# Creating Arrays

We will start with the most fundamental task in NumPy: creating and working with an array. An **array** is a vector, matrix, or tensor of numbers. In plain English, it is a grid of numeric values that we can efficiently perform numeric operations with, such as statistics or machine learning. 



## Why NumPy and Vectorization? 

In Python, you may be familiar with collections like lists. We could take numbers, such as integers or floating point values, and put them inside lists like this. 

In [1]:
x = [1.2, 5.4, 7.3]
y = [3.2, 5.1, 2.8]

print(f"x = {x}")
print(f"y = {y}")

x = [1.2, 5.4, 7.3]
y = [3.2, 5.1, 2.8]


Now let's say we wanted to add each of the respective elements of $ x $ and $ y $ together. If we were use the Python add `+` operator, it would merge the two lists. In a linear algebra/numeric computing context this is not what we want. 

In [None]:
x = [1.2, 5.4, 7.3]
y = [3.2, 5.1, 2.8]

x + y 

To achieve this in plain Python, we would have to use a `for` loop or list comprehension with a `zip()` like below:  

In [None]:
x = [1.2, 5.4, 7.3]
y = [3.2, 5.1, 2.8]

[_x + _y for _x,_y in zip(x,y)]

Not to mention, **Python is REALLY slow**. It is not performant at doing numeric computing in this manner. Python's computational efficiencies comes from the low-level libraries like NumPy which are written in C. 

So what would this look like with NumPy using its `ndarray` type? Let's take a look. 

In [None]:
import numpy as np 

x = np.array([1.2, 5.4, 7.3])
y = np.array([3.2, 5.1, 2.8])

- Goal 1:
In the NumPy array tutorial, what does the Python `+` operator do when applied to two lists?
- Goal 2:
List the three mathematical objects that the NumPy array tutorial says an array can be.
- Goal 3:
Write the next part of the NumPy array tutorial, continuing from its last line.

- Supplied material:
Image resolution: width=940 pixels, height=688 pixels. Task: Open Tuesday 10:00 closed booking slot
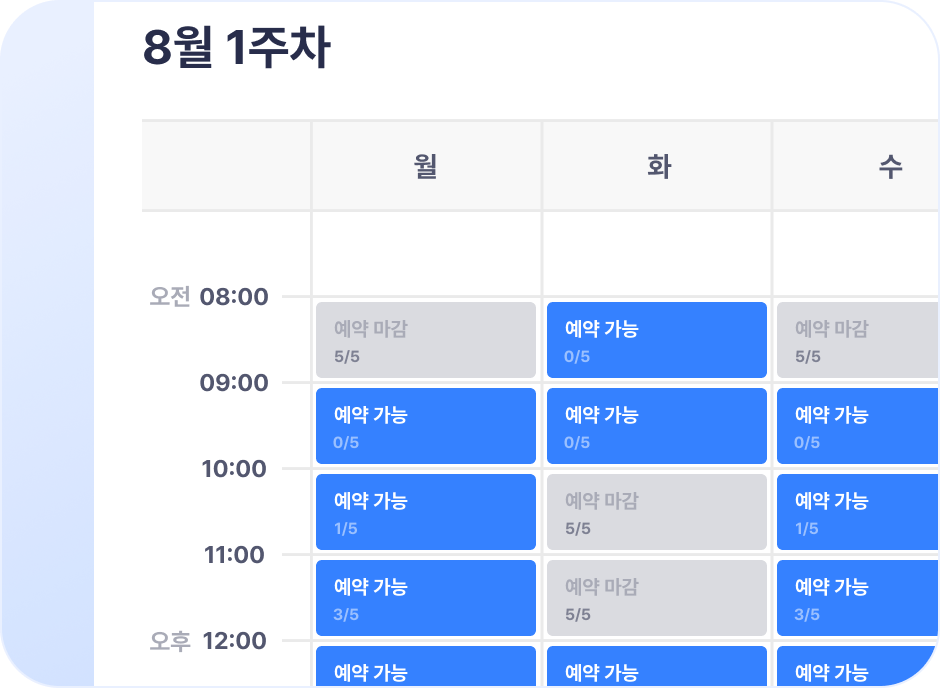tap(656, 512)
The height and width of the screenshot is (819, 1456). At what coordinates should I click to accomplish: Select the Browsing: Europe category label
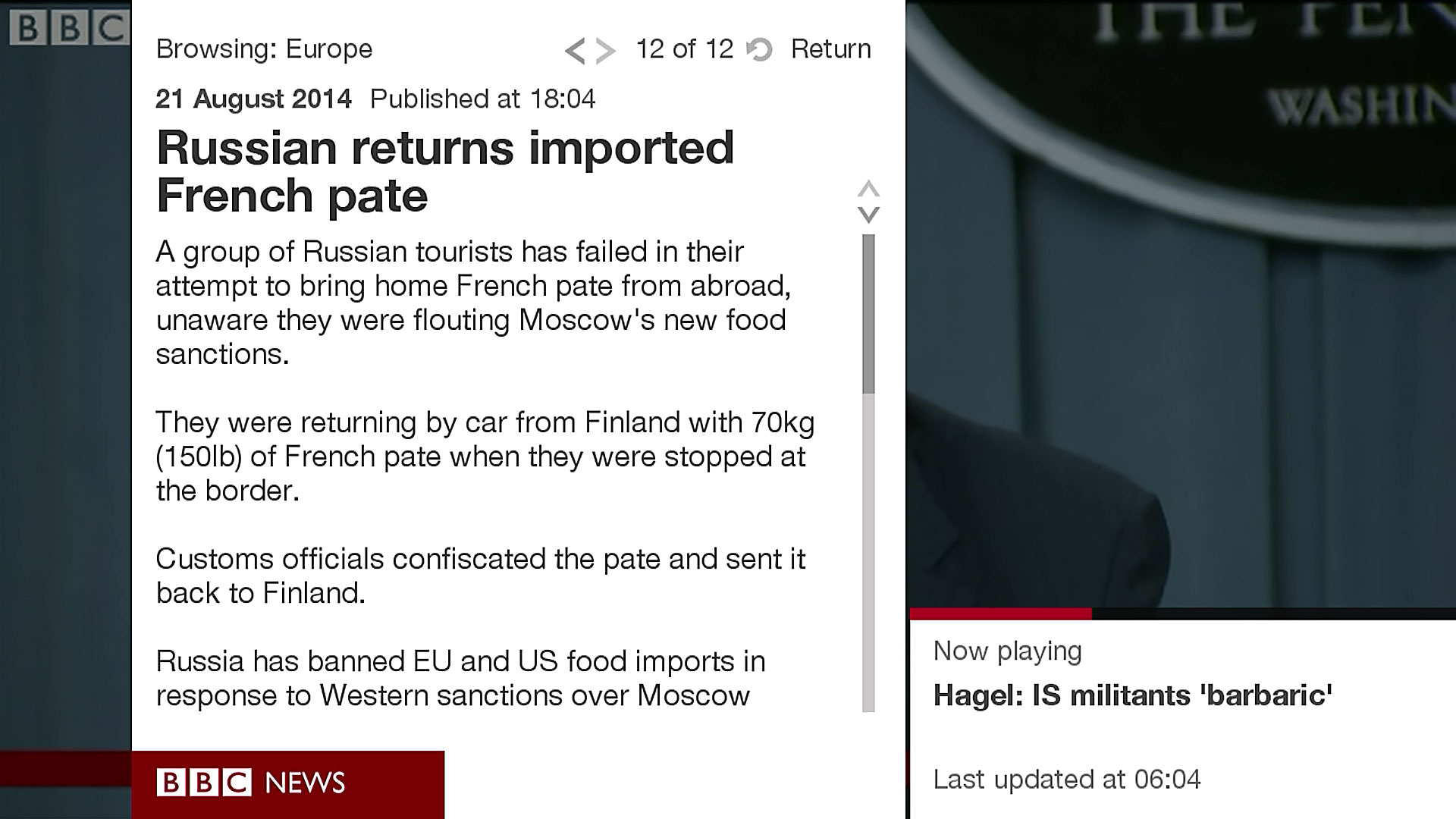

- Exercise result 1:
It merges the two lists.

- Exercise result 2:
Vector, matrix, tensor

- Exercise result 3:
x + y 

Note how we bring in `numpy` and alias it as `np`, a common best practice. We then declare two arrays using the `array()` functions and pass two lists of numeric values to it. We can then proceed to add the the two arrays together using the `+` operator. 

This **vectorized** approach to doing mathematical operations is a lot more efficient and convenient, avoiding a lot of `for` loops and leveraging efficiencies in NumPy. More specifically, NumPy is optimized to handle lists or grids of numbers, and performing mathematical operations with other lists or grids of numbers.  Wtih data full of numeric values, we can take advantage of the fact CPU's and GPU's to do math more efficiently on multiple values at once. Therefore, vectorization is a requirement when you do tasks like machine learning.

You may hear a list of numbers referred to as a **vector**, and a grid of numbers in two or more dimensions referred to as a **matrix** or **tensor**. Below is an example of a vector $ \vec{v} $ and a matrix $ A $. 

$$
\Large \vec{v} = \begin{bmatrix} \Large 3 \\ \Large 2 \\ \Large 7 \end{bmatrix}
$$

$$
\Large A = \begin{bmatrix} \Large -1 & \Large 1  \\ \Large 0.5 & \Large -2 \end{bmatrix}
$$


> Linear algebra is a topic in itself, and you should [consider taking the Anaconda course on Linear Algebra](https://learning.anaconda.cloud/linear-algebra). 

## Declaring an Array 

Let's dive into the array more, or more specifically the `ndarray`. This is probably the most fundamental data type in NumPy. As we saw earlier, we can declare it using a simple numeric list passed to the `array()` function. 

In [None]:
x = np.array([6, 1, 17, 3, 0, 3]) 
x

In [None]:
type(x)

That is a 1-dimensional array. An array can have 0 dimensions, meaning it is just a single scalar value. 

In [None]:
np.array(5)

We can also make a 2-dimensional array, meaning we have an array consisting of rows and columns. You can do this by nesting lists `[]` inside a list `[[]]`. 

In [None]:
x = np.array([[6, 1, 17], 
              [3, 0, 3]])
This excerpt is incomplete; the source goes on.